« L’enjeu réside dans la professionnalisation des acheteurs »
Quelle évolution la nouvelle réforme de la commande publique entraîne-t-elle ?
Simplification, modernisation et accès facilité pour les PME : ces trois objectifs visent à faire des marchés publics un outil au service de l’activité économique. Ce n’est pas une nouveauté, loin de là.
Le juridique prime encore sur la vision économique
La directive de 2004, transposée en droit français dans l’ordonnance de 2005 et le code des marchés publics de 2006, était déjà écrite dans la même veine.
A l’heure actuelle, et notamment pour favoriser l’accès des plus petites entreprises à la commande publique, le droit ne peut plus grand-chose puisqu’il est déjà très avancé en la matière. C’est par les pratiques professionnelles, par la façon de passer les marchés que cet accès sera facilité.
Quels sont dès lors les enjeux ?
Au cours de la période 2014-2017, la réglementation s’est enrichie pour offrir aux acheteurs publics des outils adaptés à la modernité de la vie économique. Un seul exemple : la possibilité de prévoir des clauses de réexamen des contrats en cours d’exécution afin d’éviter la multiplication des avenants.
Mais cette richesse échappe encore à une partie des acteurs. Aujourd’hui, l’enjeu réside dans la professionnalisation des acteurs : elle passe par la multiplication des formations spécialisantes dans les universités, pour former les futurs acheteurs tant aux techniques d’achat qu’aux règles juridiques.
Certaines de ces formations existent déjà. Il faut les démultiplier. Les Instituts régionaux d’administration (IRA), qui forment les fonctionnaires de l’Etat et de la territoriale, doivent aussi inscrire davantage cette matière à leurs programmes.
Par ailleurs, il faut développer la formation continue. A l’université Paris XI où j’enseigne, nous avons, par exemple, développé des sessions de Validation des acquis de l’expérience (VAE).
Constatez-vous un changement de culture chez les acheteurs ?
La primauté du juridique sur la vision économique des marchés perdure dans de nombreuses collectivités.

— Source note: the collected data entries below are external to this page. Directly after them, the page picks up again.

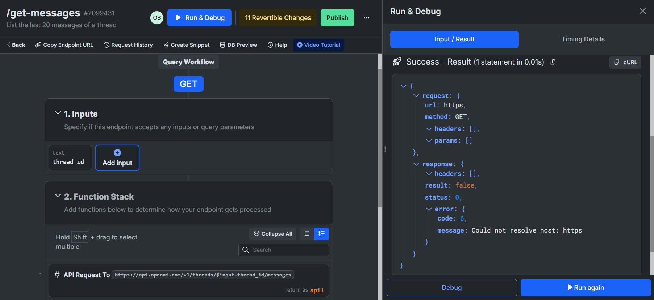The height and width of the screenshot is (300, 654).
Task: Click the Publish button
Action: point(337,18)
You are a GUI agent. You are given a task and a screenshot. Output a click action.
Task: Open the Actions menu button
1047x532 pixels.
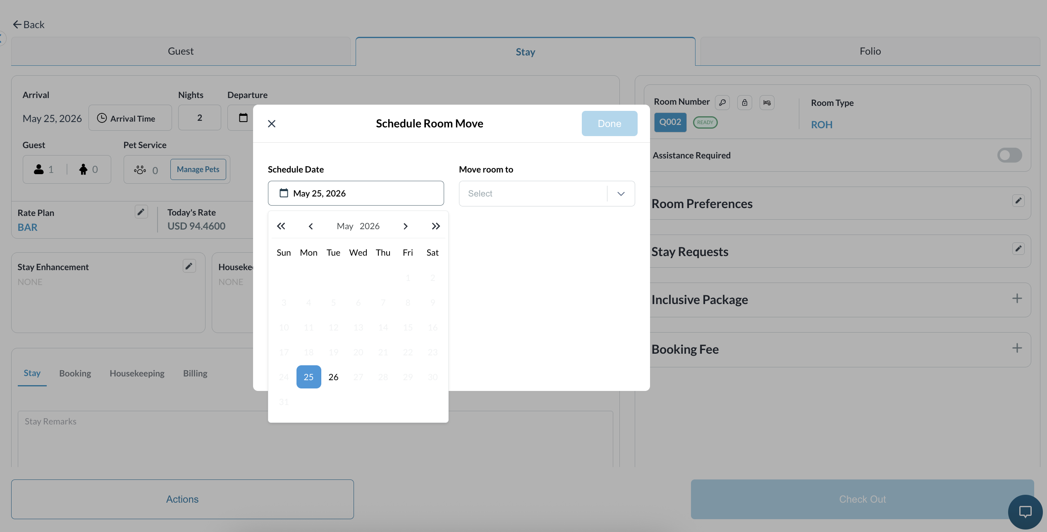[182, 499]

Et malheureusement, le droit et les juristes constituent plutôt des freins qu’ils n’apportent de solutions.
Quand des collectivités sollicitent les conseils de mon cabinet, elles attendent que nous leur présentions des solutions innovantes, rendant la commande publique plus efficiente tout en garantissant un risque zéro de contentieux !
La peur d’un marché mal passé existe donc toujours ?
Oui et c’est tant mieux ! Les élus et les équipes territoriales continuent à craindre les contrôles des chambres régionales des comptes et les conséquences pénales en cas de délit de favoritisme.
La prudence reste de mise et c’est heureux… même si cela peut provoquer des situations de frein et de blocage et empêcher les acheteurs d’innover dans une matière qui en a pour autant plutôt besoin !
Les acheteurs s’autorisent-ils plus de liberté ?
Liberté et donc responsabilité : c’est la vision de l’achat public que porte le législateur. Le sourcing en est un bon exemple. L’acheteur peut rencontrer les entreprises avant même toute procédure. Le droit ne pose aucun cadre à ces échanges.
Les acheteurs doivent éviter de tomber dans ce qui reste évidemment prohibé, comme le délit de favoritisme. Ce nouveau cadre, en leur offrant une plus grande liberté, augmente leur responsabilité.